### [Task item]
Copy word for word the lines of the records below, beginning at the one with "[Поделитесь этим в Твиттере] (93, 1758)" and finishing at the one with "FAQs (19, 2316)", ends included, but none of the pictures.

Collected data:

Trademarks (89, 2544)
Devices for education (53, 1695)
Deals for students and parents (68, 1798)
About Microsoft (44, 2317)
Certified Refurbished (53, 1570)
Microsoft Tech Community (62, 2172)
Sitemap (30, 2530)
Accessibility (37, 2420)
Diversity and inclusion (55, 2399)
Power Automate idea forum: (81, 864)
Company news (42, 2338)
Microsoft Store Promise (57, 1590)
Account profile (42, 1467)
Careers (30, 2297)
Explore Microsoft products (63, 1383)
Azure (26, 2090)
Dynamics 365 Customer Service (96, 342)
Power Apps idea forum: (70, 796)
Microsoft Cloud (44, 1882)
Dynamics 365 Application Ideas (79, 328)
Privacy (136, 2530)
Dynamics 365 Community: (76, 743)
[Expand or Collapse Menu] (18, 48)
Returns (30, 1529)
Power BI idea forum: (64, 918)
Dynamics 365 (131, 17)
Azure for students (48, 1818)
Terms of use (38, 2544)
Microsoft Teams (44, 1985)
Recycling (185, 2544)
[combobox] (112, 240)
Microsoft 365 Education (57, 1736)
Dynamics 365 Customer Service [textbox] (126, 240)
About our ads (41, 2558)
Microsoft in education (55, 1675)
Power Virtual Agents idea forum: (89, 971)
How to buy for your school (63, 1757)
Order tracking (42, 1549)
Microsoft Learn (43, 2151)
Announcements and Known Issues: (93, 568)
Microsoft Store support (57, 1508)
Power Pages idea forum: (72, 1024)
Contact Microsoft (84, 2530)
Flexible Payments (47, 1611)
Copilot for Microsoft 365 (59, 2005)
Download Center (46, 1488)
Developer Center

...

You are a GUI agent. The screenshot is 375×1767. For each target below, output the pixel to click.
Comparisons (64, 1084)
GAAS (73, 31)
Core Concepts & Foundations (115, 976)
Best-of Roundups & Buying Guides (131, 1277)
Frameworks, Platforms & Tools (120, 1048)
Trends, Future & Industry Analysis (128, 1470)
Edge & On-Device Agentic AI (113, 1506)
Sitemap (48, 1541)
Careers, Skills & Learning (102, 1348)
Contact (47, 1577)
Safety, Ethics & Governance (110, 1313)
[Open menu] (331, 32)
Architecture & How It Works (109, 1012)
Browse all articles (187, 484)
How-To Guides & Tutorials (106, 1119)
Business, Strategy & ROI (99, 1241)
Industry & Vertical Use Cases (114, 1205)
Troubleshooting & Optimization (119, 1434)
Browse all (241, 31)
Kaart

--

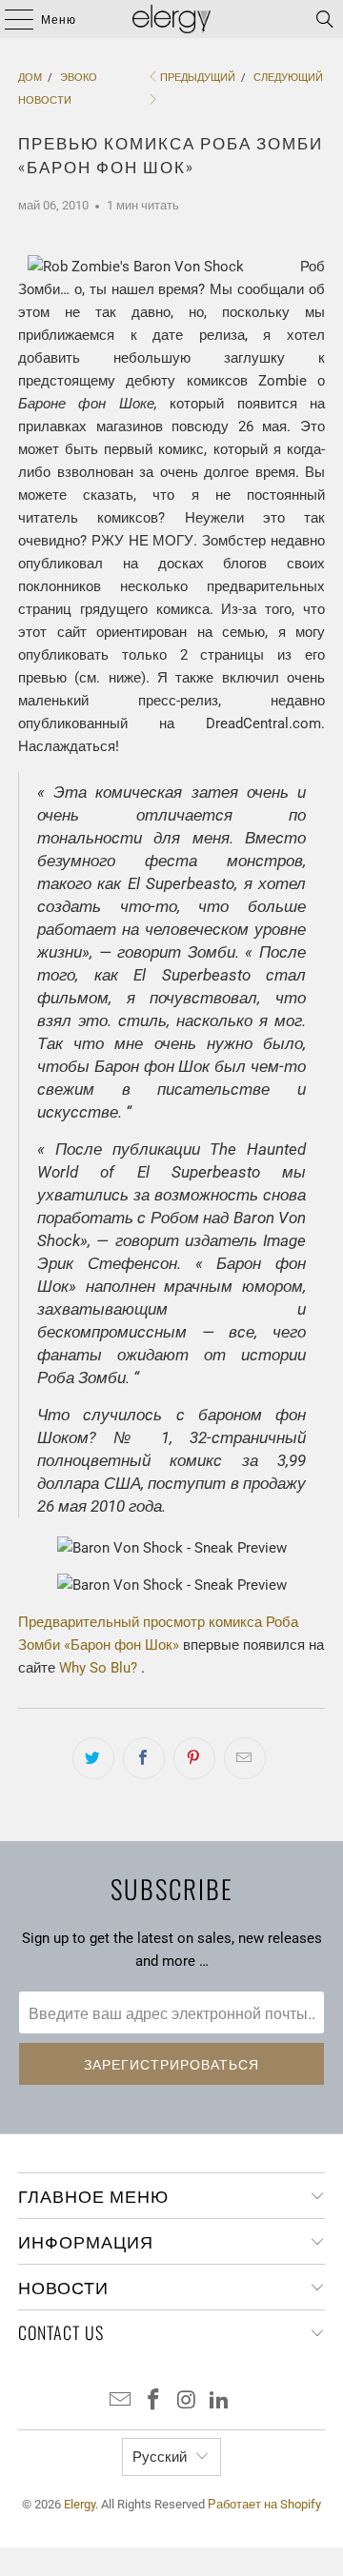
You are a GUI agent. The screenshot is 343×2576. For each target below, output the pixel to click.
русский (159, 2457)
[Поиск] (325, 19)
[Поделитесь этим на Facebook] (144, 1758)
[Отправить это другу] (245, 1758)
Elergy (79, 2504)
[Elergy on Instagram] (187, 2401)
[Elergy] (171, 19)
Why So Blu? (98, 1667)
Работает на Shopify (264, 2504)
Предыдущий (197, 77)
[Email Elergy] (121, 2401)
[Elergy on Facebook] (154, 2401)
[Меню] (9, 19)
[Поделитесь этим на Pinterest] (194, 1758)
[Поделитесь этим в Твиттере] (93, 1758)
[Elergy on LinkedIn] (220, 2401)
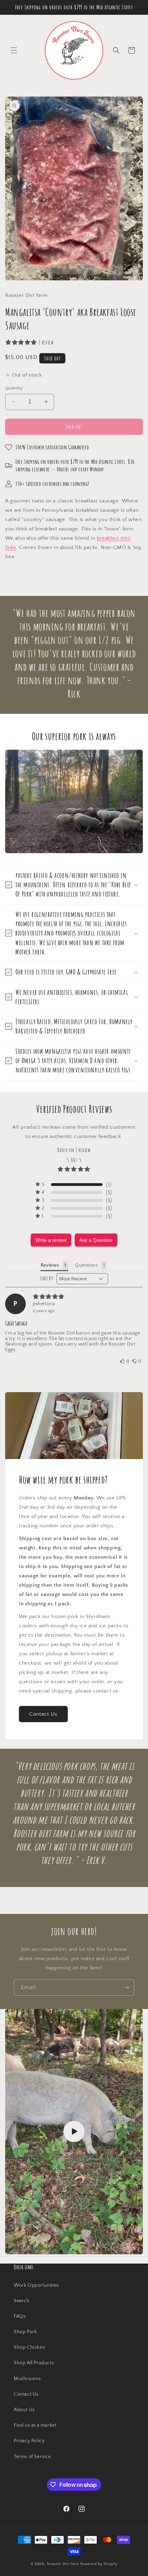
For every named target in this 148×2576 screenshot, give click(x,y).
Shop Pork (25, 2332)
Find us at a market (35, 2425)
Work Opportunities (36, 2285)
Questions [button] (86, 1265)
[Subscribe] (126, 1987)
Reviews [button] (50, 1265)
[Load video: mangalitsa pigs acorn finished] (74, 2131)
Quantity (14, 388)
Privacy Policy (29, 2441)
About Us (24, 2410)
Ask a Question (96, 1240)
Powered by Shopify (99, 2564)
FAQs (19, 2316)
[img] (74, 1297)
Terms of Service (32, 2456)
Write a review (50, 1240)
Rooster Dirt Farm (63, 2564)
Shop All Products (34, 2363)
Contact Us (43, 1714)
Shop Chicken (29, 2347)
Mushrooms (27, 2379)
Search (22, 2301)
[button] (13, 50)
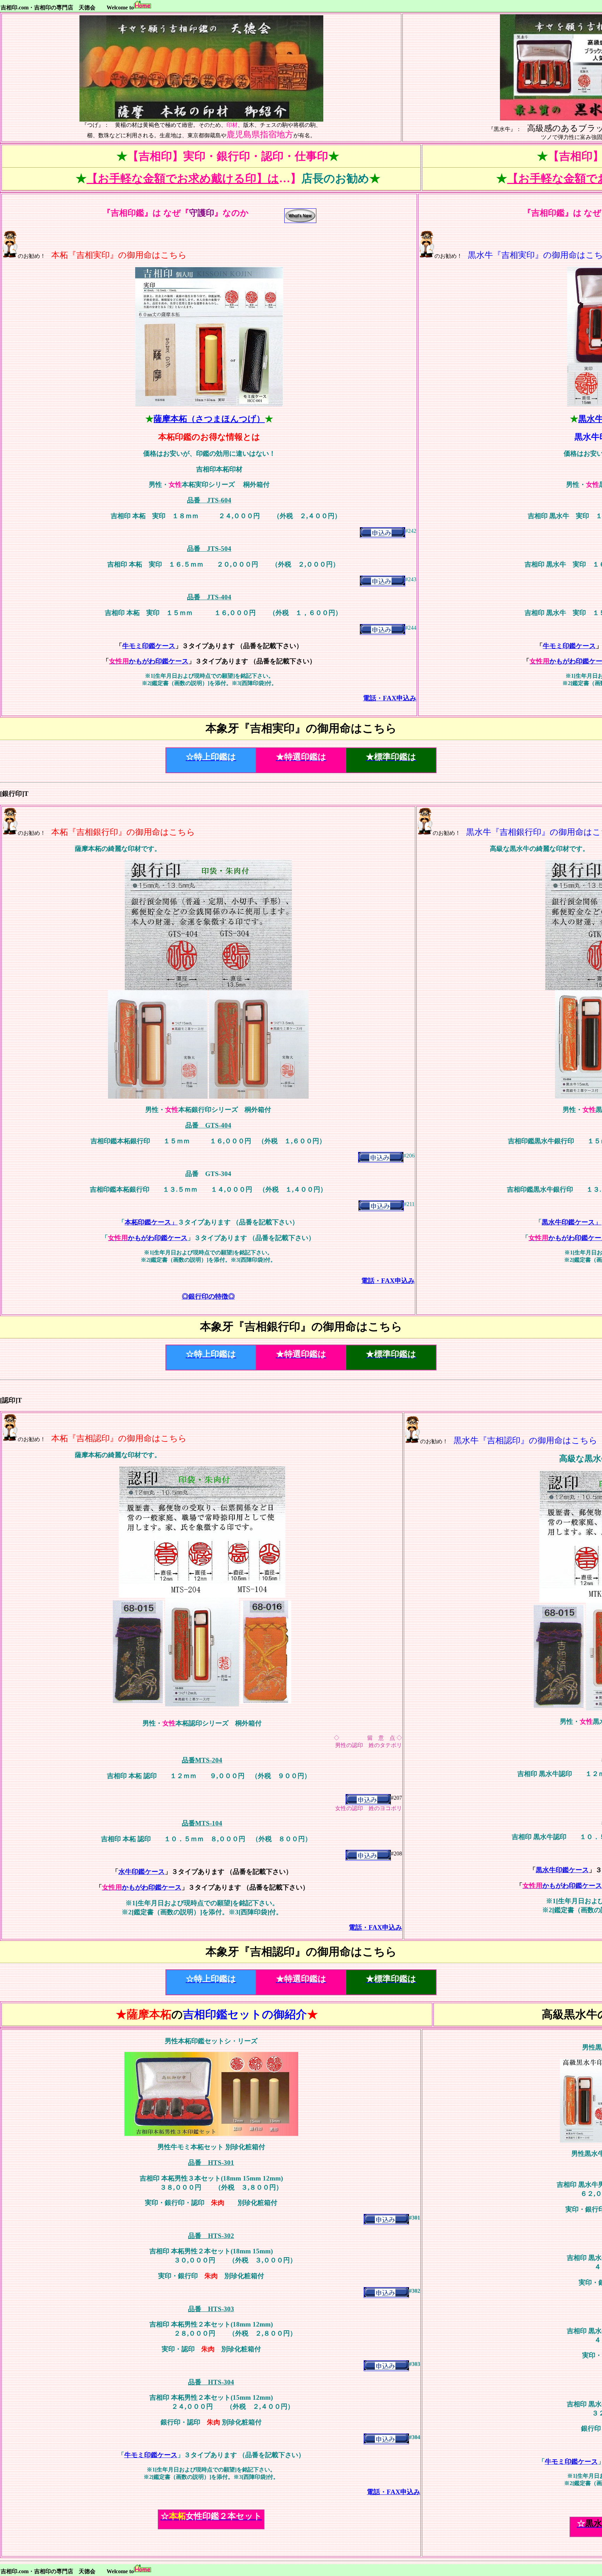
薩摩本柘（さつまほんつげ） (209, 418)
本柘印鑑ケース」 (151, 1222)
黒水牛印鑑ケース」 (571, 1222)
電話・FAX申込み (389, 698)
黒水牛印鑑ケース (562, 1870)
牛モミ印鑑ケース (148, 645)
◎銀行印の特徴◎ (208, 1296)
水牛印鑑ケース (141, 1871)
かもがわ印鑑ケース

### [Reply]
[Поделитесь этим в Твиттере] (93, 1758)
[Elergy on LinkedIn] (220, 2401)
For every named target in this 148×2576 screenshot, give click(x,y).
Shop Pork (25, 2332)
Find us at a market (35, 2425)
Work Opportunities (36, 2285)
Questions [button] (86, 1265)
[Subscribe] (126, 1987)
Reviews [button] (50, 1265)
[Load video: mangalitsa pigs acorn finished] (74, 2131)
Quantity (14, 388)
Privacy Policy (29, 2441)
About Us (24, 2410)
Ask a Question (96, 1240)
Powered by Shopify (99, 2564)
FAQs (19, 2316)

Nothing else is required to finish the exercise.